There were several numbers one should focus on today's Bank of America earnings release. They were not the Net Income EPS ($0.19 which beat estimates of $0.15), the Income before income taxes of $3.4 billion, nor Revenue net of interest expense ($21.968 which missed expectations of $22.71 billion). Here are the numbers that did matter: Loan Loss Reserve Release $1.9b billion, or 56% of pretax net income, Sales And Trading Revenue exluding DVA plunged by $1.9 billion from Q1 to $3.3 billion (and by $263 million from a year ago), and most importantly, counterparty claims by coutnerparties for Reps and Warranties purposes (remember those? the realization of their size caused the stock to plummet last August) soared from $16.1 billion to $22.7 billion sequentially: the highest it has ever been, even as the company only took a $395 million provision against losses, and the ending Rep and Warranties balance was $16 billion (driven by nearly a doubling in Private repurchase request claims from $4.9 billion to $8.6 billion!), or well below the potential outstanding claims.
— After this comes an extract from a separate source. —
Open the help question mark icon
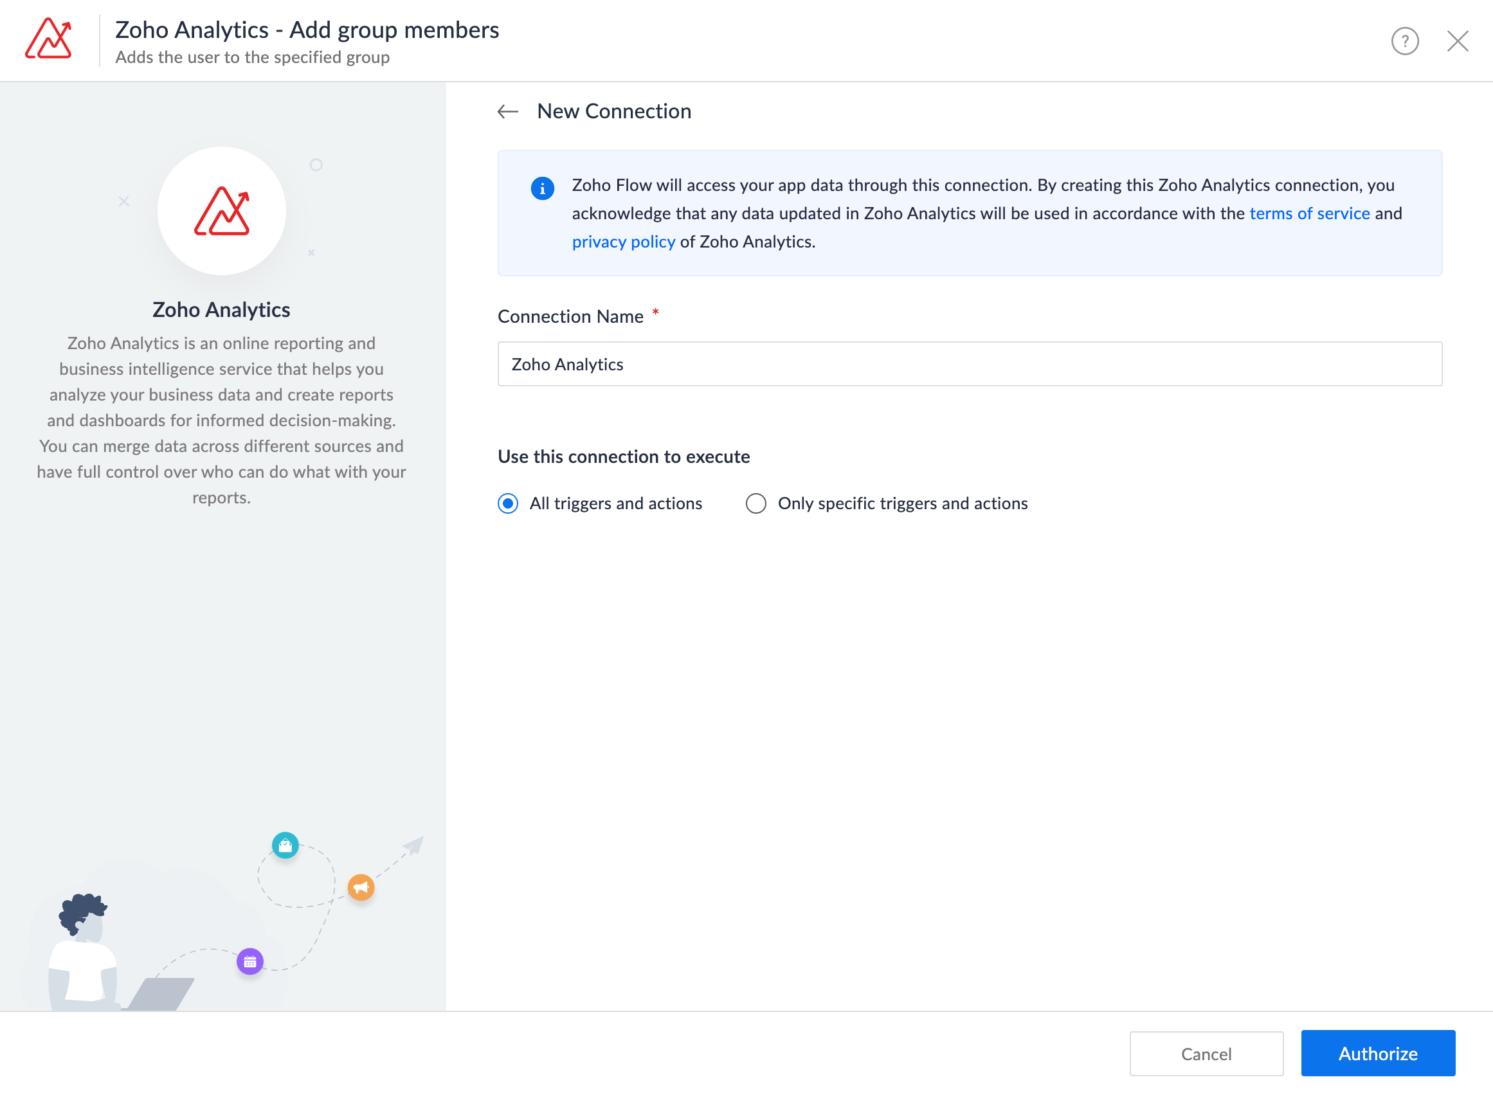Viewport: 1493px width, 1093px height. [x=1404, y=41]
BAC is now reserve deficient by about $6.7 billion! Considering the company's settlement with Syncora yesterday, and imminent settlement with MBIA this may be a tiny problem.
BofA Sales and Trading revenues implode as equity trading dries out, but a big collapse sequentially in the far more profitable Fixed Income.
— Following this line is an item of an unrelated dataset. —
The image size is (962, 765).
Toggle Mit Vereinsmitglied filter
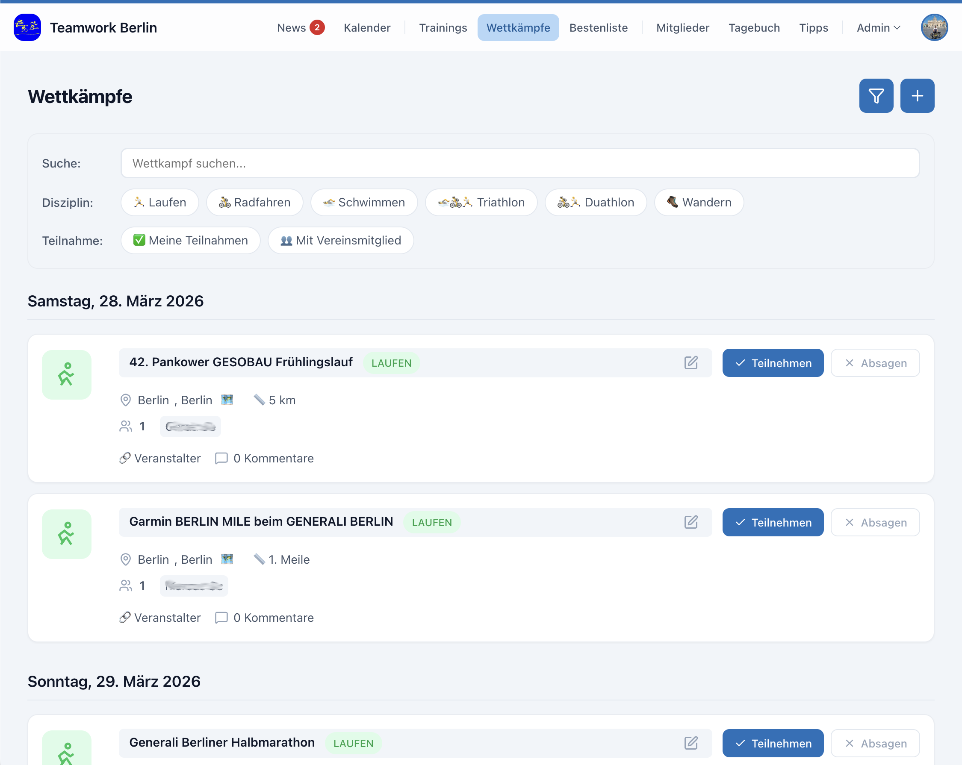coord(340,240)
Reserve release, at 56% of pretax Net Income, says why Net Income is completely meaningless.
And how BofA is once again very much underreserved: Why did private claims surge? "Increases in private-label new claims are primarily related to repurchase requests received from trustees on private-label securitization transactions not included in the BNY Mellon settlement, including claims related to third-party sponsored securitizations that include monoline insurance." The bank is once again largely underreserved.